Red Clover Leaf/Flower (Trifolium pratense)
Parts Used: Flowers and Leaves
Nutrients: Calcium, iron, magnesium, manganese, phosphorus, potassium, selenium, zinc, vitamins B3, C and E
Red clover is an excellent depurative, helping to detox and cleanse many of the eliminatory systems of the body – having the strongest effects on the urinary and lymphatic systems as well as milder effects on the colon. Due to its detoxifying properties, this herb is fantastic for toxicity based conditions such as acne, eczema and psoriasis. Red clover is also a renowned supportive anti-cancer herb. Due to its high levels of phytoserols, this herb is an excellent choice for women in menopause and those wishing to increase their fertility.

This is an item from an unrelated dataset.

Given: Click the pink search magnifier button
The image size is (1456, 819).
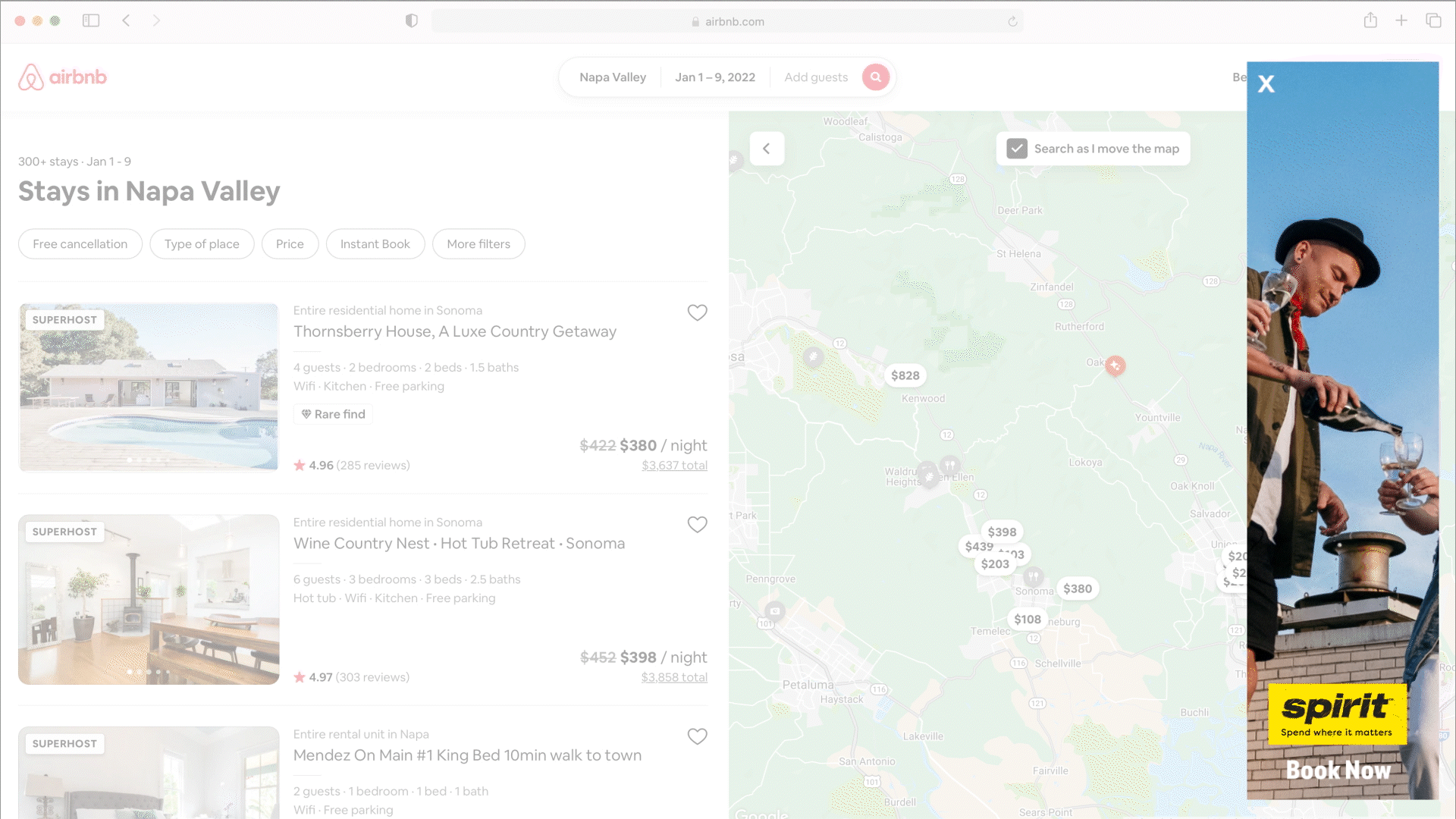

Stinging Nettle Herb (Urtica dioica)
Parts Used: Leaves
Nutrients: Calcium, potassium, protein, B Carotene, chlorophyll, trace minerals, iron, vitamins A, C, D and K
Stinging nettle is one of our best herbs to use in infusions, having benefits to many of the systems of the body. As with Red clover, Nettle is an excellent depurative herb specifically supporting the urinary and lymphatic systems. It is also a wonderful vascular tonic, helping to heal and reduce inflammation in the body’s blood vessels. This ability is useful in heart conditions (arteriosclerosis), varicose veins, spider veins and hemorrhoids. Nettle also provides benefits to the nervous system in the form of a relaxant, tranquilizer, antidepressant and anxiolytic. It has an incredibly high calcium content and is an excellent option for those on calcium supplements which don’t absorb as readily in the body.
Making Herbal Infusions
Herbal infusions can be made using one herb or a combination of herbs. Made as a stronger beverage or an iced tea by adding more water and lemon, these infusions can become a part of your daily health regime.
What You’ll Need
- a mason jar (500ml – 1 litre)
- dried herb(s) of choice
- filtered water
- Fill your mason jar approximately 1/3 of the way full of herbs. You can use less if that is your personal taste preference but I tend to use at least 1/3.
- Place a metal knife in the jar (to absorb heat so the jar doesn’t crack) and pour boiling water over your herbs filling your jar
- Stir the herbs well so that all plant material is covered with water
- Allow the herbs to steep for a minimum of four hours (I usually do overnight)
- Once the herbs are thoroughly steeped; strain and enjoy
Your infusions can be enjoyed hot, chilled or a room temperature. Adding sweetner or lemon is an option as well. They will keep for 24-48 hours but will taste best if consumed directly after straining.